* Page text *

◇ ◇ ◇

Chapter 18

1. According to Kwame Nkrumah of Ghana, ‘After months of studying Gandhi’s policy and watching the effect it had, I began to see that when backed by a strong political organisation, it could be the solution to the colonial problems’.

2. In the words of Ali A. Mazrui, ‘Men in distant lands who study the origins of Afro-Asianism will remember the naked fakir Mahatma Gandhi who helped to shape the doctrine of passive resistance as a strategy of liberation in colonial days; and the Brahmin aristocrat Jawaharlal Nehru who helped to shape the doctrine of non-alignment as a strategy of liberation after colonial rule.’

3. India’s specific objectives in Congo were (1) to secure withdrawal of Belgians from the Congo, (2) to control the armed forces led by Colonel Mobutu and (3) to restore the Congolese parliament.

4. Based on theory of class conflict, the Chinese believed that the armed struggle was integral part of any nationalist movement and that ruling class never abandoned power voluntarily.

◇ ◇ ◇

Stored data
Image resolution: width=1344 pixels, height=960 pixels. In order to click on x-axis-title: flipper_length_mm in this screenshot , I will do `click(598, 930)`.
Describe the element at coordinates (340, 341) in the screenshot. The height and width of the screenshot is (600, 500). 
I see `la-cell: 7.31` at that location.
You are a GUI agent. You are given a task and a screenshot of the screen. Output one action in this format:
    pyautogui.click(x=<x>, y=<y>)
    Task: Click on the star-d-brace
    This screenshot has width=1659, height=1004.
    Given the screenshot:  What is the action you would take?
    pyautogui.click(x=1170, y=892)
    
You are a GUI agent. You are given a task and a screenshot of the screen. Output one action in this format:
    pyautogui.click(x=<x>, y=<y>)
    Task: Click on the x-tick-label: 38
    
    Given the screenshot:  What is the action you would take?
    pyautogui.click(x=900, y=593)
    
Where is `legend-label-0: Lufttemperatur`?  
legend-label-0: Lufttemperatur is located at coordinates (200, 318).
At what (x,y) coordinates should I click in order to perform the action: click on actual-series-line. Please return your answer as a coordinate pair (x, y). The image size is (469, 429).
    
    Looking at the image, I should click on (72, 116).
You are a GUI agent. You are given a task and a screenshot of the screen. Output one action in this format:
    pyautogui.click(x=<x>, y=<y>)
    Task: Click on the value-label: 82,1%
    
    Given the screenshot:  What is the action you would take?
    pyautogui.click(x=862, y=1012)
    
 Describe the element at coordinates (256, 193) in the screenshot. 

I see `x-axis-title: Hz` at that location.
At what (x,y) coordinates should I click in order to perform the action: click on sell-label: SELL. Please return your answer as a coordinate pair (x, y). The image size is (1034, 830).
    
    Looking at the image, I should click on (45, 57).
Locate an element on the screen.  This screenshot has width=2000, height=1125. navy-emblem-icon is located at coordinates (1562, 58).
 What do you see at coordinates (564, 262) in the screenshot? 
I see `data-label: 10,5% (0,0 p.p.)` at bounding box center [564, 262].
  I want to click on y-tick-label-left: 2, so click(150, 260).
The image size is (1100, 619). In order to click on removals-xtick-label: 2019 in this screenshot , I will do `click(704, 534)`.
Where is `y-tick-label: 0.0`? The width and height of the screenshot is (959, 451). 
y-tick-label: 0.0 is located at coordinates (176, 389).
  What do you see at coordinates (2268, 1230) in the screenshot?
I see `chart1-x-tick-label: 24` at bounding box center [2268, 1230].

◇ ◇ ◇

* Aim of the task *
Retype the Chapter 18 notes starting with "3. India’s specific" and going on through "abandoned power voluntarily.". None of the rows of stored data are needed here.

* Reply to the exercise *
3. India’s specific objectives in Congo were (1) to secure withdrawal of Belgians from the Congo, (2) to control the armed forces led by Colonel Mobutu and (3) to restore the Congolese parliament.

4. Based on theory of class conflict, the Chinese believed that the armed struggle was integral part of any nationalist movement and that ruling class never abandoned power voluntarily.